Renaissance in Saudi Arabia

King Fahad National Library

The way in which tried and tested building materials and new elements clearly complement one another symbiotically can be seen at the King Fahad National Library in Riyadh, Saudi Arabia. In the national capital, already rich in contemporary architecture, the application of modern materials has turned a building dating back to the 1970s into an urban landmark that skillfully blends into the Arabic city skyline.

Tradition and progress in equal measure characterise modern life in Saudi Arabia. Architects from Gerber International Berlin realised the existing building complex was worth preserving and as a result, retained its monumental precision while providing the exhibits with a lot more space and light. A new square building now encases the library in a seemingly floating, but at the same time geometrical, form. Just as the graceful building appears to be embroidered into the spacious Olaya City Park, so after nearly three years of construction, it now appears open and transparent.

In searching for the most suitable fabric for the ceiling solution, a final decision was made to use SEFAR. By employing SEFAR Architecture IL-80-OP fabric, together with a SEFAR Light Ceiling System, specially developed for this project, the entire area is now illuminated by a translucent, seemingly floating light ceiling.

Reading the traces of the past
The new solution supplements the old with a cubic ring, meeting historical conservation criteria and resulting in an optically successful entity in which the existing flat roof of the original structure has been transformed into a reading room.

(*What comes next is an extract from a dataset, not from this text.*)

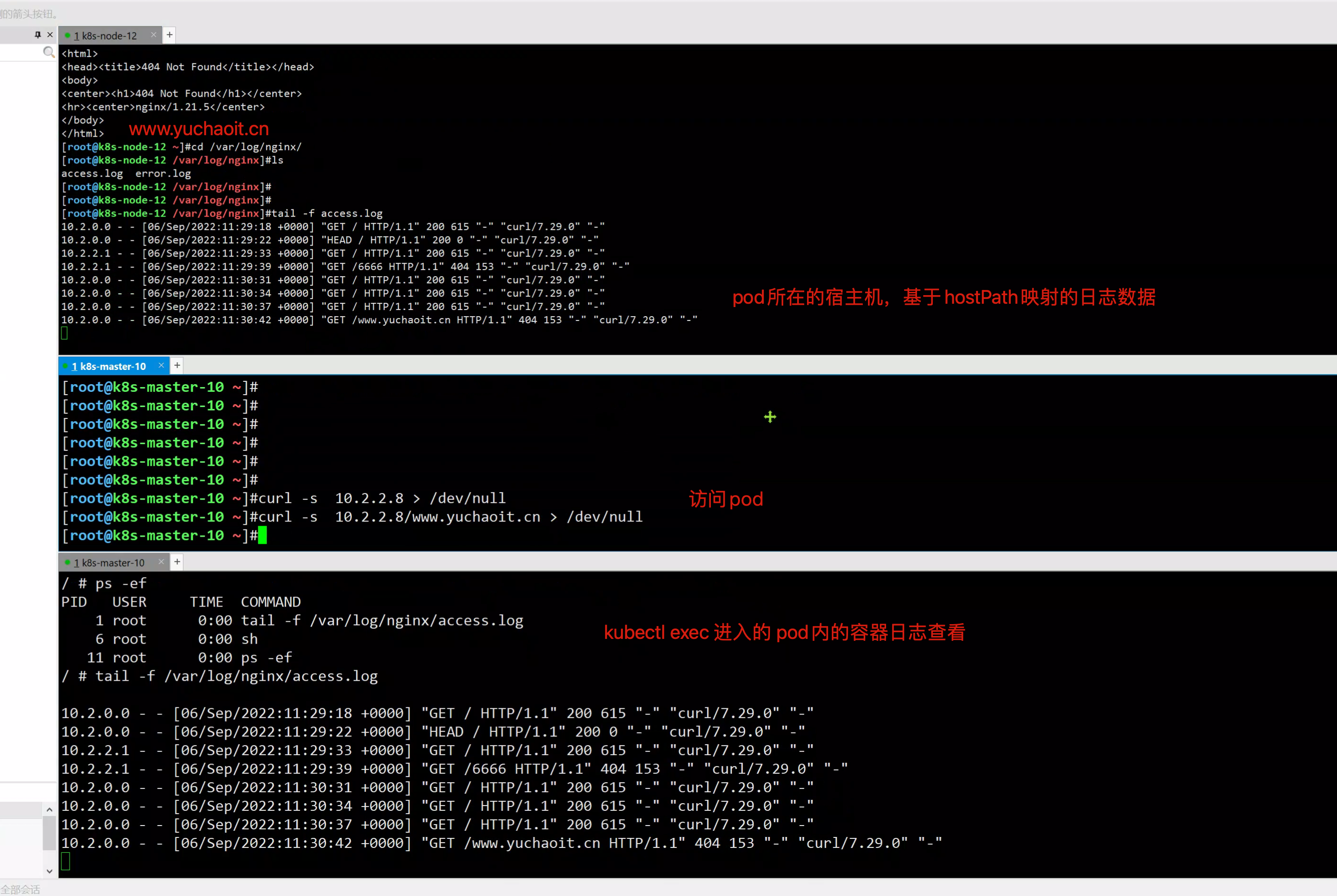This screenshot has height=896, width=1337.
Task: Add new tab in curl commands pane
Action: (177, 366)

The books can be found in the interior, like a treasure trove. The main entrance hall, exhibition area, restaurant and a book store can be found on the ground floor, arranged around the existing building.

Visitors from the reading room reach the open-access section on the third floor of the new building via bridges. The library for women, separated from other functions and independently accessible, is on the first floor of the new south-west wing. An existing dome was converted to a steel-glass construction, which towers above the entire inner courtyards and reading room with an integrated roof.

An oasis of peace
The recommendation of project director and leading on-site architect, Thomas Lücking, was for a spatial interior effect which reflected typical urban life. Below the roof is a tensioned white membrane of SEFAR fabric, totalling approximately 16,000m², which filters powerful sunlight shining through the long, narrow skylights, providing all areas with an even and non-blinding light source.

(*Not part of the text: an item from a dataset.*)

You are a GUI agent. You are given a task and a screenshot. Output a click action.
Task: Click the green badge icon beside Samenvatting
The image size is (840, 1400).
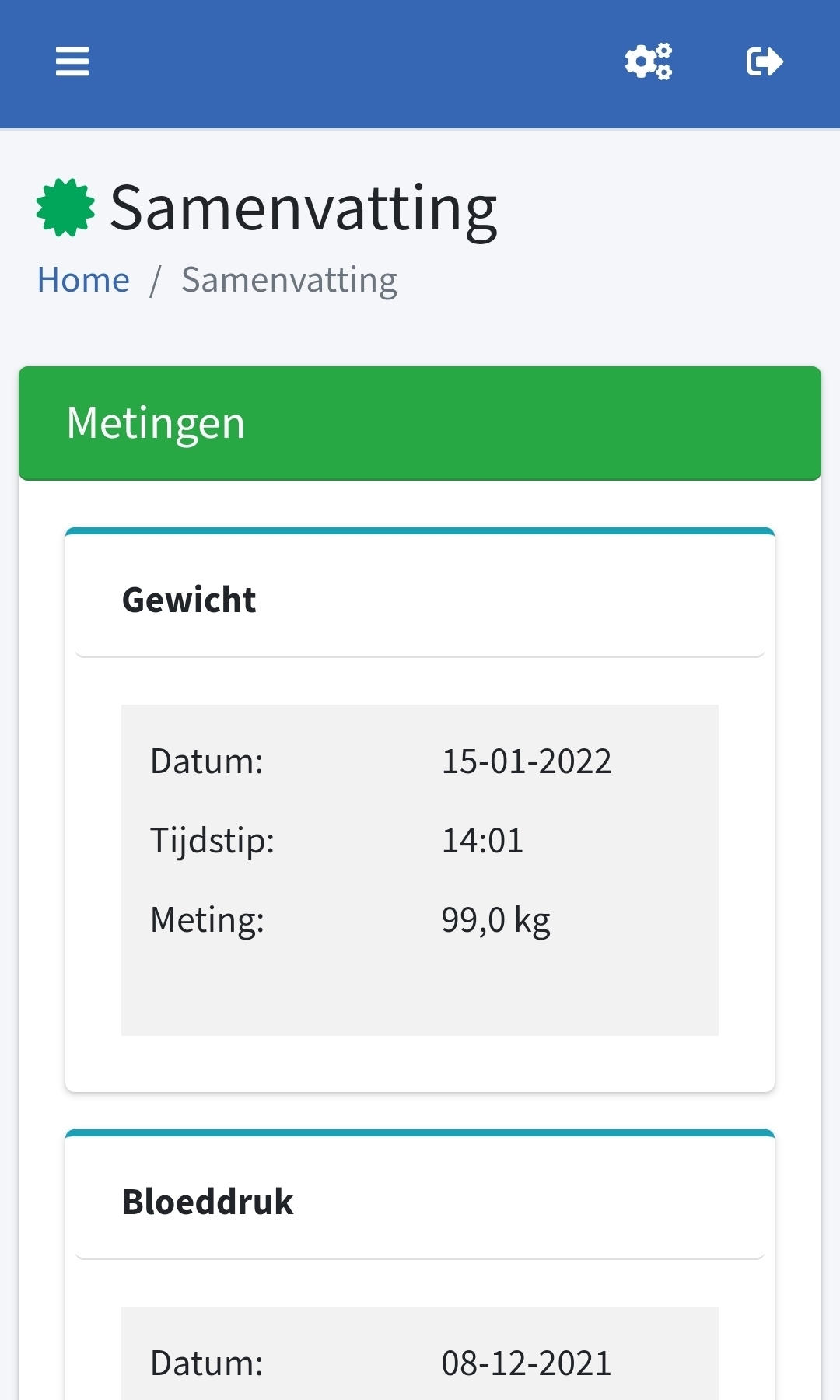click(x=65, y=208)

Acousticians involved in the project recognised an ideal noise insulator in a material chosen principally for its optical properties. The fabric forms a closed skin comparable to an eardrum; very little reverberation is directed downwards and the echo above the membrane is absorbed by the mineral wool and perforated trapezoidal metal sheets of the insulated ceiling.

Installing the membrane presented a particular challenge since working in a dust-free environment, as is customary, was simply impossible in a city such as Riyadh, which is surrounded by the desert. For this reason, the membrane construction had to be installed before the building was airtight and cleaned only at the very end.

The Orient by night
Today, the construction is praised by local people for its successful architectural application of shrouding, a principle strongly anchored in Arabic cultural understanding. During the hours of darkness, lamps above the light ceiling membrane take over the function of the skylights, bathing the facade in changing colours. Riyadh now has a lighthouse guiding the way to its literature.